Compiti da svolgere:
1. Rispondi a queste domande sul brano riguardante il referendum britannico:
(a) Secondo il brano, chi sopporterà soprattutto le conseguenze dell'uscita dall'Unione Europea?
(b) In quale data il popolo britannico si è espresso sull'abbandono dell'Unione Europea?
(c) Con quale scarto è stato ottenuto il risultato?
2. Scrivi il seguito del brano sul referendum britannico, riprendendo subito dopo l'ultima frase.

Brano fornito:
Il voto degli elettori più anziani è stato determinante per l’uscita del Regno Unito dall’Unione Europea. Ma a sopportarne le conseguenze saranno soprattutto i giovani, che in prevalenza volevano rimanere nella Ue. Come dare più peso al voto delle giovani generazioni e il problema dell’astensione.

Le conseguenze del referendum

Il 23 giugno 2016 il popolo britannico si è espresso a favore dell’abbandono dell’Unione Europea. Un risultato ottenuto con meno del 2 percento di scarto. Un margine ridotto, in termini elettorali, ma con conseguenze certamente storiche. Ovviamente, l’esito di un voto non è mai giusto o sbagliato in sé e la decisione va semplicemente accettata e rispettata. Ci sono, tuttavia, alcune questioni che questo referendum mette in evidenza rispetto alla spaccatura che si è determinata nel paese sulle dimensioni territoriale e generazionale, oltre che su quella sociale.

Dati forniti:
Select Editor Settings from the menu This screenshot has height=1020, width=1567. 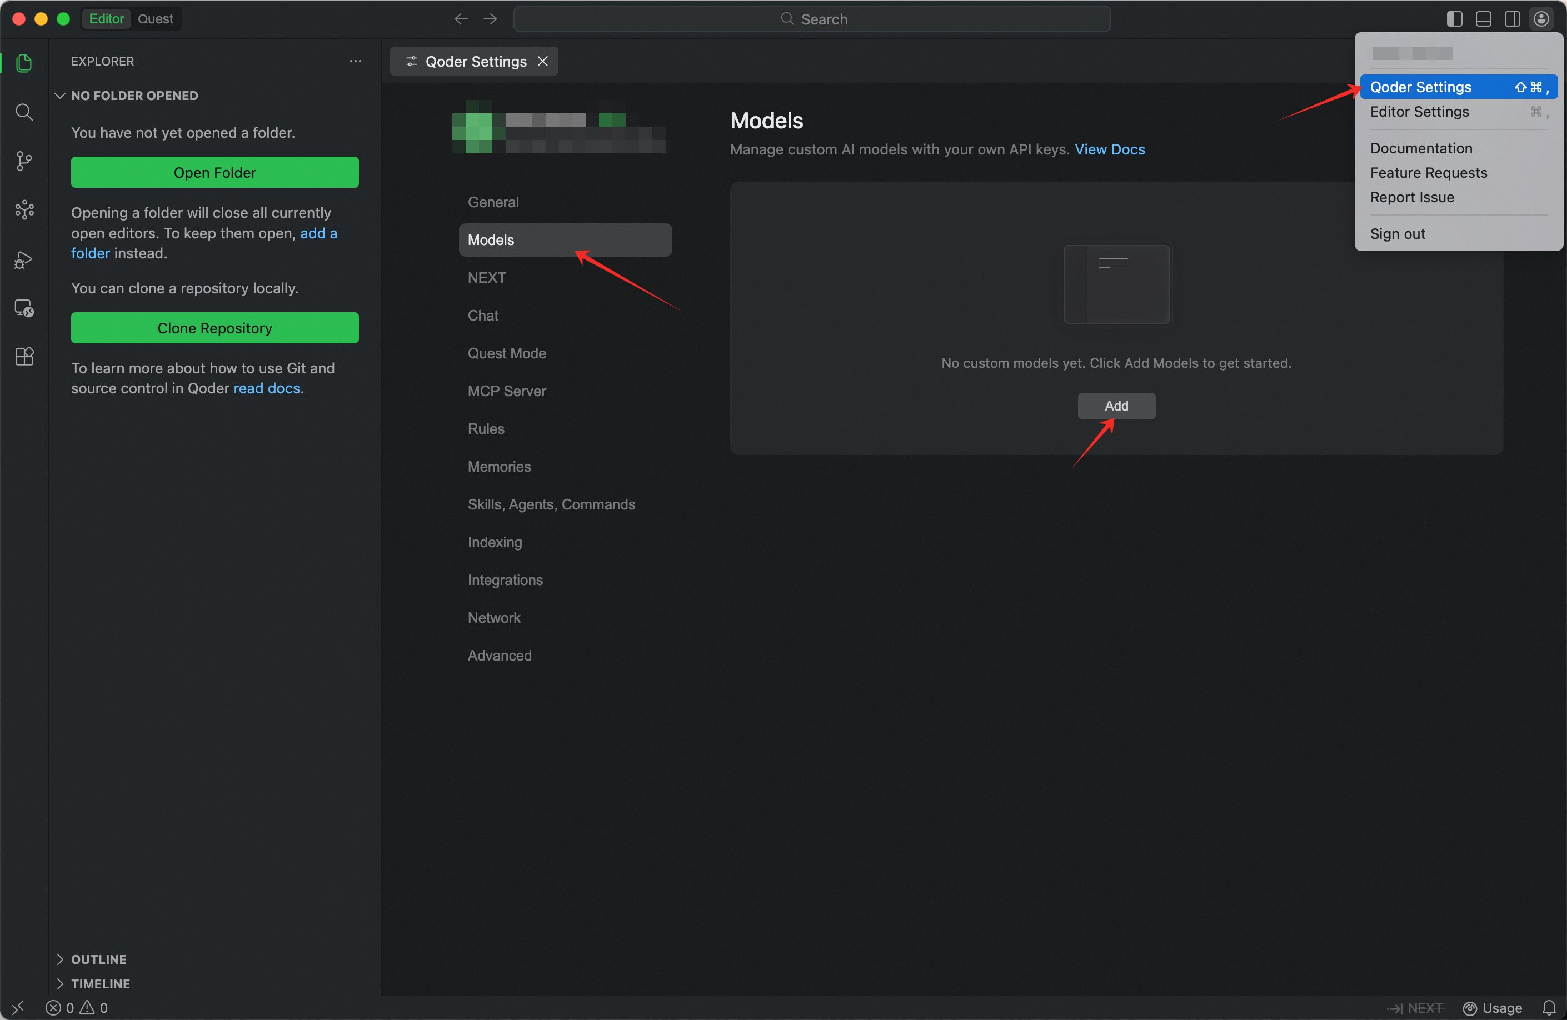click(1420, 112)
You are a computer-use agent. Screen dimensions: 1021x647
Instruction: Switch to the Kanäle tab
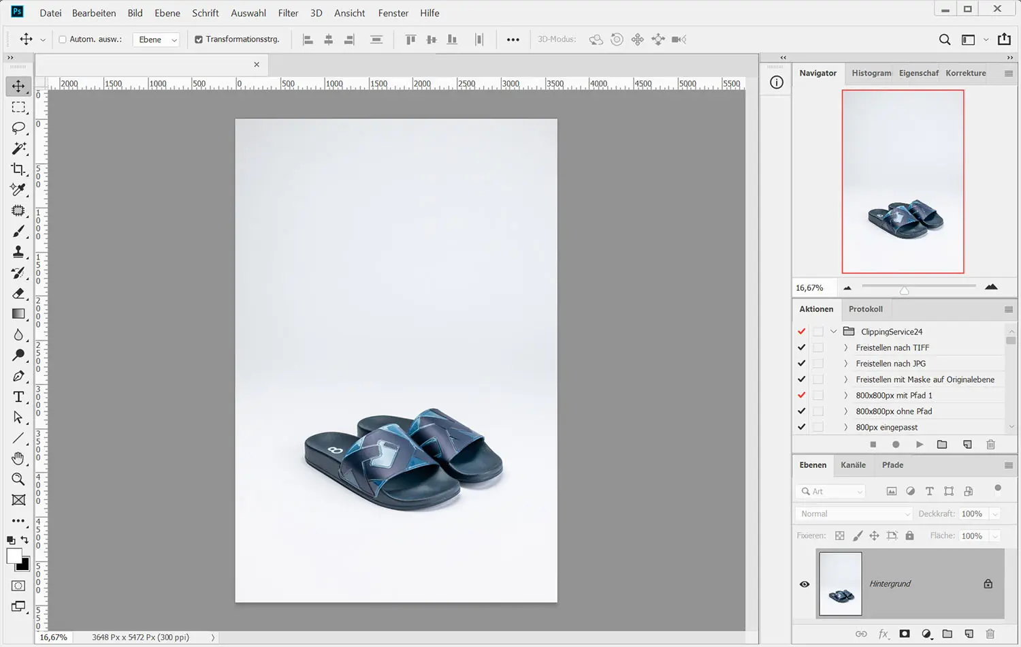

Risposte per compito:
1.
(a) Soprattutto i giovani, che in prevalenza volevano rimanere nella Ue.
(b) Il 23 giugno 2016.
(c) Con meno del 2 percento di scarto.

2.
Un voto che spacca

Una delle divisioni più evidenti e più immediate è quella geografica: Scozia e Irlanda del Nord – più la città di Londra – si sono espresse a maggioranza per il “remain”, mentre Inghilterra e Galles per il “leave”. Il distacco della Gran Bretagna dall’Unione potrebbe quindi avere come conseguenza una divisione interna del paese. Scozia e Irlanda del Nord hanno espresso una propria volontà che però è stata annullata da una volontà opposta altrui. Assecondando le mai sopite spinte indipendentiste, potrebbero volersi mettere nella condizione di decidere da sole per il proprio futuro. Le affermazioni della premier scozzese vanno già in questa direzione.
Una seconda dimensione, ancor più delicata e complessa da maneggiare e interpretare, è quella generazionale. Da un lato, confermando una tendenza abbastanza consolidata, la partecipazione al voto è stata maggiore per le fasce più anziane (i dati provvisori danno un’affluenza sensibilmente minoritaria sotto i 25 anni, sopra il 50 per cento tra i 25-34, per poi salire via via sin oltre l’80 per cento per gli over 65). D’altro lato, l’orientamento di voto ha visto il prevalere del “leave” per le fasce più anziane della popolazione (over 50) e invece del “remain” per quelle più giovani.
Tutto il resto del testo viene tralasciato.